■ TASK DETAILS:
Swap "search field" for "search box" everywhere it appears in the records below, keeping everything else unchanged and leaving out the pictures.

[Lines of data]
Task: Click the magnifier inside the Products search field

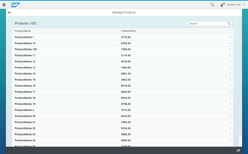Action: pos(230,24)
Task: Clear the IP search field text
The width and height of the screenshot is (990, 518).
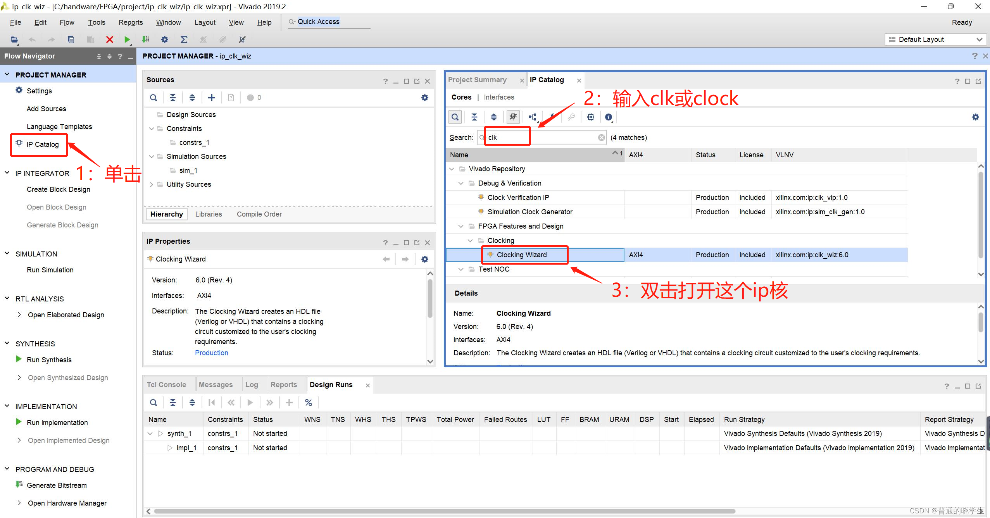Action: point(601,138)
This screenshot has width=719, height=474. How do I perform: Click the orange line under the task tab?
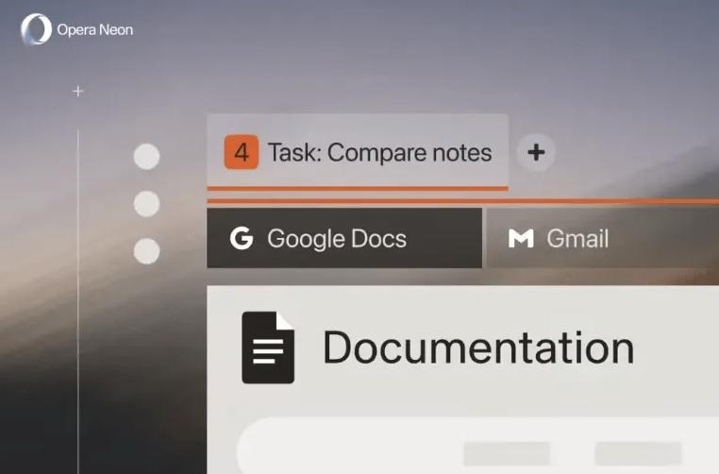pos(357,189)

■ ANSWER IN FULL:
Task: Click the magnifier inside the Products search box

Action: pos(230,24)
Task: Clear the IP search box text
The width and height of the screenshot is (990, 518).
Action: point(601,138)
This screenshot has width=719, height=474. How do I perform: Click the orange line under the task tab?
pos(357,189)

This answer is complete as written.